This documentation outlines the procedures and code examples for scaling applications in production using the Kubernetes Python client. The focus is on configuring the Horizontal Pod Autoscaler (HPA) and managing resource metrics for effective scaling.
Prerequisites
Ensure that you have the Kubernetes Python client installed. You can include the client using a Dockerfile as shown below:
FROM nbgallery/jupyter-alpine:latest
RUN pip install git+https://github.com/kubernetes-client/python.git
ENTRYPOINT ["/sbin/tini", "--"]
CMD ["jupyter", "notebook", "--ip=0.0.0.0"]

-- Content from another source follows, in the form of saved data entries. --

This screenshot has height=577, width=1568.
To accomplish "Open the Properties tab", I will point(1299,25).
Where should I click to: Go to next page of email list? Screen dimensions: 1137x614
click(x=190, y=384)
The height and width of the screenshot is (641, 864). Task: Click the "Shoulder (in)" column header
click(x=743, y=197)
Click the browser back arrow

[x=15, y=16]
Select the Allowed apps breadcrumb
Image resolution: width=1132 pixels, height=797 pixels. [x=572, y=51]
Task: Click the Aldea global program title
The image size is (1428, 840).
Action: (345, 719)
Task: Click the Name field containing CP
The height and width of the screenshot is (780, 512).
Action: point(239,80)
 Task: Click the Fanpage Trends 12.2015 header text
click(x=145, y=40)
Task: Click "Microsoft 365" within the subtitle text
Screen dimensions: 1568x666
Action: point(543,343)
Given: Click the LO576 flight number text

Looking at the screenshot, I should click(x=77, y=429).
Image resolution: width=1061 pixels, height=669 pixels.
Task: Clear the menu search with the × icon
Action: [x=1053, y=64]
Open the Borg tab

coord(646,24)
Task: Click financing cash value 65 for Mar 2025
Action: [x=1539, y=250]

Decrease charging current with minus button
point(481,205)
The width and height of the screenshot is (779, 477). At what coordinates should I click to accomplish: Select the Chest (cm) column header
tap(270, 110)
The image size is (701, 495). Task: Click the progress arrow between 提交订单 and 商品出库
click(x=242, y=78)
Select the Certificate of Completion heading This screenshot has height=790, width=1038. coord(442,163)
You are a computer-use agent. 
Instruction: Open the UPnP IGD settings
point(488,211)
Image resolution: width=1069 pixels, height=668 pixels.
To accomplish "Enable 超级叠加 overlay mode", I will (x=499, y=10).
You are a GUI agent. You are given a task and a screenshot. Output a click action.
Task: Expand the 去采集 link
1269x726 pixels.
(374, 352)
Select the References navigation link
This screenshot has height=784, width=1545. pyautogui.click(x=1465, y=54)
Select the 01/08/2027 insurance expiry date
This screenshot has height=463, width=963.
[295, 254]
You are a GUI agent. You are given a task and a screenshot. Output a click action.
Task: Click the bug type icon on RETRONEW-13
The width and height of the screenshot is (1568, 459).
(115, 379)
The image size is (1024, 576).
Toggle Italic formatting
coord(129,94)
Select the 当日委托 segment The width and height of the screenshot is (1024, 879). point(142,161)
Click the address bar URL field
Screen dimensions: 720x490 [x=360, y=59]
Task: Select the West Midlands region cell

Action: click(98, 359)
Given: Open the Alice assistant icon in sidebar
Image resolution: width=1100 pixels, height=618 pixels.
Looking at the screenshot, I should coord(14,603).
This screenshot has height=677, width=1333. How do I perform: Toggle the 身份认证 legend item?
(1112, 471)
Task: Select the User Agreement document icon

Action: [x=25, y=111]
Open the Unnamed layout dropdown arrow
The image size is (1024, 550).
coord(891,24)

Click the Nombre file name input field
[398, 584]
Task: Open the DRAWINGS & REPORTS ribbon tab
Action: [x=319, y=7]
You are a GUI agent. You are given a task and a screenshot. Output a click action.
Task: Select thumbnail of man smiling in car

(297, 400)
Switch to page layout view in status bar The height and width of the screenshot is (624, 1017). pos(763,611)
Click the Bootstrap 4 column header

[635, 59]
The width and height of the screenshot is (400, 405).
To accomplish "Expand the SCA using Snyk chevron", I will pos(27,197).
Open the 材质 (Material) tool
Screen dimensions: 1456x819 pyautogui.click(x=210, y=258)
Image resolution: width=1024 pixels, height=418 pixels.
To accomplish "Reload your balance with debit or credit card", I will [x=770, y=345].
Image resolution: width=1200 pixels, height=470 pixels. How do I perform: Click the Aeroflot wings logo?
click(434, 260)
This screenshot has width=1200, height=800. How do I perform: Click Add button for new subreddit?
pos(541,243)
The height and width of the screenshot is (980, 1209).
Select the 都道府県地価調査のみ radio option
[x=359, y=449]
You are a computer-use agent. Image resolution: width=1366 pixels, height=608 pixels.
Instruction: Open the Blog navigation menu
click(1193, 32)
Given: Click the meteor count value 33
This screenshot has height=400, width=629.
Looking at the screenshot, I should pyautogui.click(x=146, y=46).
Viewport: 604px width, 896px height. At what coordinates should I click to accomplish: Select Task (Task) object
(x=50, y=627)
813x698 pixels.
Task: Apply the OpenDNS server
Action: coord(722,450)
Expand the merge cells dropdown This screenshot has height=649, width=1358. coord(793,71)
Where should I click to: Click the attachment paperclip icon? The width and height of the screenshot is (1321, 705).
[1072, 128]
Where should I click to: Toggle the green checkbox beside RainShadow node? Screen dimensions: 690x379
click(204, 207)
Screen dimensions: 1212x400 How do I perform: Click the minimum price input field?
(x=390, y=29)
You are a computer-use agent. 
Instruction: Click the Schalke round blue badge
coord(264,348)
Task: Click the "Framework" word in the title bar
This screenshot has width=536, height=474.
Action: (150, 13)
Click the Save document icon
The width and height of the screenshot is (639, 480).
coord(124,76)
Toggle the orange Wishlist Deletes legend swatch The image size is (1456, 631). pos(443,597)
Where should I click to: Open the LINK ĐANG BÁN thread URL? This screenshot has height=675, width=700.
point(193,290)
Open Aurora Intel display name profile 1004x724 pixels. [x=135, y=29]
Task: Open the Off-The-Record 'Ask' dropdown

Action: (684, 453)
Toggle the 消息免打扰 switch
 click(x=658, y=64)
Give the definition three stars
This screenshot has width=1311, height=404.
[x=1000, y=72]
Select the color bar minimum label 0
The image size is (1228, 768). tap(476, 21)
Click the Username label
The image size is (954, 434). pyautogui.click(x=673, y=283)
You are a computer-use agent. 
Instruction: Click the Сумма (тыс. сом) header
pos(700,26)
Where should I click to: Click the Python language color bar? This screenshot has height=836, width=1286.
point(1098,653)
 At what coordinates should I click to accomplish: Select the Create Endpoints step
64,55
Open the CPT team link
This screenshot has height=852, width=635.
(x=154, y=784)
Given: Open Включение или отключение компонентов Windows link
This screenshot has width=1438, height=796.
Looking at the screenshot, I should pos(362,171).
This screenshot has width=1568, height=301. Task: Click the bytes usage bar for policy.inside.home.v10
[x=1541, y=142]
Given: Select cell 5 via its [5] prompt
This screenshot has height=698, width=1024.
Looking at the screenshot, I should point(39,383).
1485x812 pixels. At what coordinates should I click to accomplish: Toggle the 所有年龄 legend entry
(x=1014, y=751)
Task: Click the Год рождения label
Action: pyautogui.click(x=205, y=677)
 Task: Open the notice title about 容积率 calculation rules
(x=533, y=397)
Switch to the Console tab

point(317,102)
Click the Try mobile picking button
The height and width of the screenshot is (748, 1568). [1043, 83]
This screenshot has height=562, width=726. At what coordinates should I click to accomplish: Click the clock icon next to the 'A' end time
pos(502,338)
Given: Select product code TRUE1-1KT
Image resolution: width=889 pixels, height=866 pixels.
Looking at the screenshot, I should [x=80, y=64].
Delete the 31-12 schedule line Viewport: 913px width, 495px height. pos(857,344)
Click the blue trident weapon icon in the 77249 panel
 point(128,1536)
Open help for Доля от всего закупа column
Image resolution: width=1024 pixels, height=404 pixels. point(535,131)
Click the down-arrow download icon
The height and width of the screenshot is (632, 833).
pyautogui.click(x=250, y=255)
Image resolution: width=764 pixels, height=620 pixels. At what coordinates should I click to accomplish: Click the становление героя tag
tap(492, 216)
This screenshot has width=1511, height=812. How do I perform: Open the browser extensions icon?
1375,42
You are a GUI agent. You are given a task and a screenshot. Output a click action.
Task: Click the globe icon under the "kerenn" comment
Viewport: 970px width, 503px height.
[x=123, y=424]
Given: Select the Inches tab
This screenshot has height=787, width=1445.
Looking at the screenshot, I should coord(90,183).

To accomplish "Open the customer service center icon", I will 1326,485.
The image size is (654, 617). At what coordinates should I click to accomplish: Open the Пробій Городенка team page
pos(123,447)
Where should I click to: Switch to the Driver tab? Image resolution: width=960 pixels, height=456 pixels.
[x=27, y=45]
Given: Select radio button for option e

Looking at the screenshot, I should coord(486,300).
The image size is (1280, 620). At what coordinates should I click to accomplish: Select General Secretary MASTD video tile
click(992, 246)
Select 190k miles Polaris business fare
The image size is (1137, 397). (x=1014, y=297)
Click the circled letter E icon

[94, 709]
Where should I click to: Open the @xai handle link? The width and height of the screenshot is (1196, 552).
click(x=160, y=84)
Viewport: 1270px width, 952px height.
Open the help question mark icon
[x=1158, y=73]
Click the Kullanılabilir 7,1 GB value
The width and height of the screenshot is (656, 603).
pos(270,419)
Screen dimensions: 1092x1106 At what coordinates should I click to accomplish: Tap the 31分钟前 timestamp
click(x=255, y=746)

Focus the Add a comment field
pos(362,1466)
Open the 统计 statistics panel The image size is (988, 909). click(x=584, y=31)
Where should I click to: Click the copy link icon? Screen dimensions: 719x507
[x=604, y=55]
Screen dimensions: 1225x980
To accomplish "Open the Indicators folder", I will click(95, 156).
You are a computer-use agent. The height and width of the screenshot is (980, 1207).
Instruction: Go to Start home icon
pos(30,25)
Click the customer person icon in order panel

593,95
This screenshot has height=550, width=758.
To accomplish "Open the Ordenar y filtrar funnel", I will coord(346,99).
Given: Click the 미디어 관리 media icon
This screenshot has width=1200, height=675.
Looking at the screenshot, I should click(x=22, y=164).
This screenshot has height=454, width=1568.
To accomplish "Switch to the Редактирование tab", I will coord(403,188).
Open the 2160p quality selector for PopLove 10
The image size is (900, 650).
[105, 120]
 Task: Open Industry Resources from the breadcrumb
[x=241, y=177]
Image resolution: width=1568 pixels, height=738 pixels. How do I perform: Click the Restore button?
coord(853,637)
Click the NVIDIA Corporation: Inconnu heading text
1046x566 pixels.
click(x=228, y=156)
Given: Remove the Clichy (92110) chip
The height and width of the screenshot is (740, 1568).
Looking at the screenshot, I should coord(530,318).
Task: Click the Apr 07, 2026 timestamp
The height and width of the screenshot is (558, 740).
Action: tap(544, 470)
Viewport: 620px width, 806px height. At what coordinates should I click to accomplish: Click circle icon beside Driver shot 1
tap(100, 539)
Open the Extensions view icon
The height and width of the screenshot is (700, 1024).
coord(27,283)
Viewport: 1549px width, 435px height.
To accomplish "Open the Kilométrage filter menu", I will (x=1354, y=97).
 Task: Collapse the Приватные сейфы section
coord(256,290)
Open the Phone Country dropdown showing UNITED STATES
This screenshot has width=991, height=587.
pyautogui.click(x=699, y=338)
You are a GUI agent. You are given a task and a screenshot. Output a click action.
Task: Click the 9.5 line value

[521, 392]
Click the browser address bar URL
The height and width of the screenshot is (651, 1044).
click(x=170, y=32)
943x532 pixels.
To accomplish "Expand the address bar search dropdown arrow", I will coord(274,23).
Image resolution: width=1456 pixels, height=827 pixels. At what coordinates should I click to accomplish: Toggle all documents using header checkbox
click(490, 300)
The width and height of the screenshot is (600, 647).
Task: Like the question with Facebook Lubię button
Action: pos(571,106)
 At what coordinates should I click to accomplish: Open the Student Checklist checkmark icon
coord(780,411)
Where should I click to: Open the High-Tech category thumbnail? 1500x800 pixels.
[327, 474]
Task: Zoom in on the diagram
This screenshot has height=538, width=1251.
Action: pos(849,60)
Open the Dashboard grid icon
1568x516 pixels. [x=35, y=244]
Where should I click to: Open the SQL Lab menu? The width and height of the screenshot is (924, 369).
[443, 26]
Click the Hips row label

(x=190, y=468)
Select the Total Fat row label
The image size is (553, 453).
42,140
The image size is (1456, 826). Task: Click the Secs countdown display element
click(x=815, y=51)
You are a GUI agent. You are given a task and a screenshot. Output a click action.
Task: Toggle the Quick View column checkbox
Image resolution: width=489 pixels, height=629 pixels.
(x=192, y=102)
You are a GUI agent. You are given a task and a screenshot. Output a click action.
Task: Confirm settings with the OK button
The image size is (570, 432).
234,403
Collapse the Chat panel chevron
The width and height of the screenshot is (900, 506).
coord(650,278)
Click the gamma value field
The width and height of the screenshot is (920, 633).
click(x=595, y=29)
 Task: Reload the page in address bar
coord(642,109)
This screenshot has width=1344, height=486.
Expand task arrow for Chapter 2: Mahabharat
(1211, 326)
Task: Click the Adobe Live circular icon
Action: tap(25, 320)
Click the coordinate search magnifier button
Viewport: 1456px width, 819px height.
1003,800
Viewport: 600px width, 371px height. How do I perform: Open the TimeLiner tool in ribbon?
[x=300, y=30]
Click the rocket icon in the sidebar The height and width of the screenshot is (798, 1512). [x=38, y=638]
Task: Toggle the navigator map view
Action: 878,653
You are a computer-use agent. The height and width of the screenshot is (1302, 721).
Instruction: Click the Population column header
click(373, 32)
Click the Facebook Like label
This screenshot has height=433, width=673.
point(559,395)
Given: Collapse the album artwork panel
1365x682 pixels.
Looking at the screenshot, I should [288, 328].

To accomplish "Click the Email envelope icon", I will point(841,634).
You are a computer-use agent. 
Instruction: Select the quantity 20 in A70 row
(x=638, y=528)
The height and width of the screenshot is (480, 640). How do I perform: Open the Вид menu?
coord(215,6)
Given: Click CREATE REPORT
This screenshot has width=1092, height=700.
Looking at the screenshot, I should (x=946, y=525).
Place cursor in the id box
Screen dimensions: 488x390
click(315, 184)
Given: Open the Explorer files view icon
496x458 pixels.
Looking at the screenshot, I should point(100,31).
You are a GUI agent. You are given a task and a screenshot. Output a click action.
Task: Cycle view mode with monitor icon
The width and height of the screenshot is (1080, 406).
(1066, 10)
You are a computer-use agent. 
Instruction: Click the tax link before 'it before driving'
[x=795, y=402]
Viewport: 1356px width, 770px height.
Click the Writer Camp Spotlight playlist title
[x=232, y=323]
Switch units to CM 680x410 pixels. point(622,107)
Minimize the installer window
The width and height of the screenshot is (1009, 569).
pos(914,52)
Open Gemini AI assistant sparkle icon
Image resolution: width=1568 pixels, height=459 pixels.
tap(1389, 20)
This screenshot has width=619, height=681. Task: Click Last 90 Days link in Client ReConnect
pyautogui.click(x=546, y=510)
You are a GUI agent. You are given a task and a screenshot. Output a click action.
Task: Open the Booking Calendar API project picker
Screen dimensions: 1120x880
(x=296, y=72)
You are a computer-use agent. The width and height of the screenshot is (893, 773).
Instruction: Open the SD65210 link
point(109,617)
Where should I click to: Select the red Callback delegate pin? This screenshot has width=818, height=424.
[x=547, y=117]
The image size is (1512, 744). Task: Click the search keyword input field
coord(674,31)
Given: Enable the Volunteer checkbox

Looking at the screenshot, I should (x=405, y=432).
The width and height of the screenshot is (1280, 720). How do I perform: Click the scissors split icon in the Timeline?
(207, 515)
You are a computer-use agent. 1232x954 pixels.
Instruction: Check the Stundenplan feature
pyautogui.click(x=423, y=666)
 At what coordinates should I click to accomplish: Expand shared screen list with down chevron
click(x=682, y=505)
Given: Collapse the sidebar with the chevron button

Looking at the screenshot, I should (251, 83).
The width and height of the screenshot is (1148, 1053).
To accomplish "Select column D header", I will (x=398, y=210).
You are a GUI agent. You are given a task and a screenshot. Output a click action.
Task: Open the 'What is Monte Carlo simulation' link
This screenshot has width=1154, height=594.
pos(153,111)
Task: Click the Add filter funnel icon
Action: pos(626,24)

Step 1: Defining the Horizontal Pod Autoscaler (HPA)
To initiate scaling based on resource metrics, you need to create an HPA object. This allows Kubernetes to automatically scale the number of pods based on observed CPU usage or other select metrics.
HPA Configuration Example
The following is an example of how to define an HPA using the Python client:
from kubernetes import client, config
# Load the Kubernetes configuration
config.load_kube_config()
# Create an instance of the API class
api_instance = client.V2beta2HorizontalPodAutoscalerApi()
# Define the HPA settings
hpa = client.V2beta2HorizontalPodAutoscaler(
api_version="autoscaling/v2beta2",
kind="HorizontalPodAutoscaler",
metadata=client.V1ObjectMeta(name="example-hpa"),
spec=client.V2beta2HorizontalPodAutoscalerSpec(
scale_target_ref=client.V2beta2CrossVersionObjectReference(
api_version="apps/v1",
kind="Deployment",
name="example-deployment"
),
min_replicas=1,
max_replicas=10,
metrics=[client.V2beta2MetricSpec(
type="Resource",
resource=client.V2beta2ResourceMetricSource(
name="cpu",
target=client.V2beta2MetricTarget(
type="Utilization",
average_utilization=50 # Target 50% CPU utilization
)
)
)]
)
)
# Create the HPA in the Kubernetes cluster
api_instance.create_namespaced_horizontal_pod_autoscaler(
namespace="default",
body=hpa
)
In this example, the HPA configuration is set to manage the example-deployment
by adjusting the number of pods between 1 and 10 based on CPU utilization metrics.
Step 2: Monitoring Metrics for Scaling
Kubernetes uses metrics defined in its API to determine when to scale pods. The most common metrics used are CPU and memory, which you can set using the ResourceMetricSource
as shown earlier.
Metrics Specification
The following code illustrates how to utilize the ContainerResourceMetricSource
and PodsMetricSource
for scaling based on pod-specific metrics.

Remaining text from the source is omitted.